Whilst introduction of improvement relief is a positive measure that is welcomed, Jane Shankland Director of Business Rates, commented that the scheme as proposed will be limited in its impact.
Jane believes a scheme akin to the Scottish Business Growth Accelerator would have far greater impact.
The Scottish scheme provides that properties that contain new buildings are eligible for 100% mandatory new-build relief until twelve months after they are first occupied or the latter of 31st March 2025 or four years after the entry in the Valuation Roll.
Improved properties that contain buildings are eligible to see no rate increases for 12 months until after the rateable value (RV) has been amended as a result of the improvement.
The Scottish scheme also affords relief to “properties where there is an increase in RV due in whole or part to a change in the way the lands and heritages are being used. A property that was converted from one type of use to another (e.g. office to hotel may thus qualify for relief”.

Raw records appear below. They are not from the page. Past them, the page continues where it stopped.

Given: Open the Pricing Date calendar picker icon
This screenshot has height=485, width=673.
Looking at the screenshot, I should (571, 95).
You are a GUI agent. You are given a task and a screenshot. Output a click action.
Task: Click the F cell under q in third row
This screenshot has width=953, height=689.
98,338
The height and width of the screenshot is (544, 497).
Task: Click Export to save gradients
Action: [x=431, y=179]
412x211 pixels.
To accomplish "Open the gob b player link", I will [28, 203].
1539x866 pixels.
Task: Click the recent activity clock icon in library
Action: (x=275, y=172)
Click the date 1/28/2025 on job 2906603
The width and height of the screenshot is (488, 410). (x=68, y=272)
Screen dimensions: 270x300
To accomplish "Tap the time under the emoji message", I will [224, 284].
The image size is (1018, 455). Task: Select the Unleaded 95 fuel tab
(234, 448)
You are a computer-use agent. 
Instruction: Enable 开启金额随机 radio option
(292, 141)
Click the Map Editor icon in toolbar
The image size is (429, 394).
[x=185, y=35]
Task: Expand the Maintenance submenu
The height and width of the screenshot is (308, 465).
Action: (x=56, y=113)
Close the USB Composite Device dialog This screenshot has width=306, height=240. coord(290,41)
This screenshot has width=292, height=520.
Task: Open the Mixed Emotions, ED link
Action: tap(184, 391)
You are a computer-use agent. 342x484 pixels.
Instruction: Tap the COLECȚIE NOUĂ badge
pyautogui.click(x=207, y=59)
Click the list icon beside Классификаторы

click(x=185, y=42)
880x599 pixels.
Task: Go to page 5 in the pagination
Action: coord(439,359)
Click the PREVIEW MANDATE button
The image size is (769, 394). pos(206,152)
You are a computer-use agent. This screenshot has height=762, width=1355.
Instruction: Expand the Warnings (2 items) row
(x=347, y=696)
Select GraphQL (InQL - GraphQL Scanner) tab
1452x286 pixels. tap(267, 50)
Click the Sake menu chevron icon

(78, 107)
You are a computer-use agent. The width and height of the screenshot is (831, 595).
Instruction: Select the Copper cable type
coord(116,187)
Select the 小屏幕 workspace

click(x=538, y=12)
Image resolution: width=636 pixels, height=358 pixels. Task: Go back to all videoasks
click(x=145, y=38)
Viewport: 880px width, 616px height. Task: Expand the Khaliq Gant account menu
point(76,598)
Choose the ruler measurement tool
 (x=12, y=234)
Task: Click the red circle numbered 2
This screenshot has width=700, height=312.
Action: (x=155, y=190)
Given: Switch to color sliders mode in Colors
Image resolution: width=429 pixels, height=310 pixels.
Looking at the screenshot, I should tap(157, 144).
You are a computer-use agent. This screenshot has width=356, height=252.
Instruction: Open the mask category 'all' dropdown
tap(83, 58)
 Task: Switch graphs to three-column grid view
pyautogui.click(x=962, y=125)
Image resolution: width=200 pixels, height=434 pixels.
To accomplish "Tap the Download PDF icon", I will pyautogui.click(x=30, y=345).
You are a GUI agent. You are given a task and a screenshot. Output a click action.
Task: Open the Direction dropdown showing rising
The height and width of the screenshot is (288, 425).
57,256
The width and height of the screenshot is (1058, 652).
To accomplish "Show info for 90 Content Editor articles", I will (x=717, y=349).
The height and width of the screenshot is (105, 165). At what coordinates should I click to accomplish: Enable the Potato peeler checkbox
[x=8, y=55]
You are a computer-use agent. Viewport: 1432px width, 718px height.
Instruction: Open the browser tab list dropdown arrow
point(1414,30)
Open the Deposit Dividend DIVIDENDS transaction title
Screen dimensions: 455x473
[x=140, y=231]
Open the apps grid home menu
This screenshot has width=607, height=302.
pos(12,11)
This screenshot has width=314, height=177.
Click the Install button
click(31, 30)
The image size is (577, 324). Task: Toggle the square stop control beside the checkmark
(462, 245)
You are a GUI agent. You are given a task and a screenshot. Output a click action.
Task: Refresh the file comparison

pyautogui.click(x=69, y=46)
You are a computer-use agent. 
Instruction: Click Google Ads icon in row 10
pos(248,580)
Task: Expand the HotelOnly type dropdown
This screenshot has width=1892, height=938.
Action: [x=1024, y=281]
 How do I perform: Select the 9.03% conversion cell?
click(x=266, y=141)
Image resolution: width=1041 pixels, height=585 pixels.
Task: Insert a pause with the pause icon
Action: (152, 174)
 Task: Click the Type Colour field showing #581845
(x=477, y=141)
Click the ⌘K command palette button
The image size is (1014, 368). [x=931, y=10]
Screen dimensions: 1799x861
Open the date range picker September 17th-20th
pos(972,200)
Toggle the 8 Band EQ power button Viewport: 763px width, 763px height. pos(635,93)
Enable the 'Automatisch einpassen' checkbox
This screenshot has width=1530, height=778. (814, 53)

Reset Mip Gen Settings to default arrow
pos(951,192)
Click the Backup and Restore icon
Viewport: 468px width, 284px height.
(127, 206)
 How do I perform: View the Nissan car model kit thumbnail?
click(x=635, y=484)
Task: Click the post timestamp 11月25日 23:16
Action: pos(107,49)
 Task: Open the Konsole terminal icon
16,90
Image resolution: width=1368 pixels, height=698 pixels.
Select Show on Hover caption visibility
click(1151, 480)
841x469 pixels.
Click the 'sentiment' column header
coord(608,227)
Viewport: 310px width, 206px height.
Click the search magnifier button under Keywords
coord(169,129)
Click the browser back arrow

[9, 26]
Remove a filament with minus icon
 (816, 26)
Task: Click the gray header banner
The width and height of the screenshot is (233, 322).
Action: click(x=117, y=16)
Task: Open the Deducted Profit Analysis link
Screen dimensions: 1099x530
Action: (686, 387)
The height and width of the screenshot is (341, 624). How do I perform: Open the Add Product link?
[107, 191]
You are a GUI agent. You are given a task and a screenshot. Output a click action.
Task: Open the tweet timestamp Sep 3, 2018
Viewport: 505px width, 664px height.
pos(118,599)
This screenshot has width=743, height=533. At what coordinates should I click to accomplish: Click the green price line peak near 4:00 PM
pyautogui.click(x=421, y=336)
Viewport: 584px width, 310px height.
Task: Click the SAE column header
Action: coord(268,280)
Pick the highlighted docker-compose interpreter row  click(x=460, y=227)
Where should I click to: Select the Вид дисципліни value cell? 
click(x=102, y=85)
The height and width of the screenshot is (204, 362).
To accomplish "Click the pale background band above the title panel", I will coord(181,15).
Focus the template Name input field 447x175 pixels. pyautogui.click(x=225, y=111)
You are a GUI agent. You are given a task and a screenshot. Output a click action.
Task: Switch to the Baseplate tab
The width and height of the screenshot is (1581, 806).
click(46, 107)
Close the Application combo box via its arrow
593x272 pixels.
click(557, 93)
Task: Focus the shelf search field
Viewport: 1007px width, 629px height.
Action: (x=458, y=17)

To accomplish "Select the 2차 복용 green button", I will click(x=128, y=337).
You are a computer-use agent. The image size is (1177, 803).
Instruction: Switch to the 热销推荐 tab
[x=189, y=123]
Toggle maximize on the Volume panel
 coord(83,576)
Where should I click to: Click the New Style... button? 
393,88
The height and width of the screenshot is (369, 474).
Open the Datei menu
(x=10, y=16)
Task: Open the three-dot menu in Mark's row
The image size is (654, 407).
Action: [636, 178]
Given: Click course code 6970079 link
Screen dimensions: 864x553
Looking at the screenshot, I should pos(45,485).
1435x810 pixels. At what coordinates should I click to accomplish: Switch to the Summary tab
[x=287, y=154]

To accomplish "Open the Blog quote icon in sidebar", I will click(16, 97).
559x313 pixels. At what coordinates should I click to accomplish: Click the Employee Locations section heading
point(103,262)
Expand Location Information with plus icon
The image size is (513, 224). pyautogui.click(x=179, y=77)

Jane commented it’s a missed opportunity that the Welsh scheme provides no incentive to owners of property to invest and improve their existing stock, particularly improvements that would improve the energy performance of their properties and could have real benefit in the climate crisis.
Property owners holding vacant property are liable for empty rates, which can be a disincentive to property owners to invest in improvements especially when faced with an increased rate liability until a tenant is secured.
It is unfair to exclude property owners from relief, they are already penalised by a full rate liability on their empty property.
It is disappointing that Welsh Government policy does not provide sufficient incentive to actively encourage both occupiers and owners to make improvements to their property.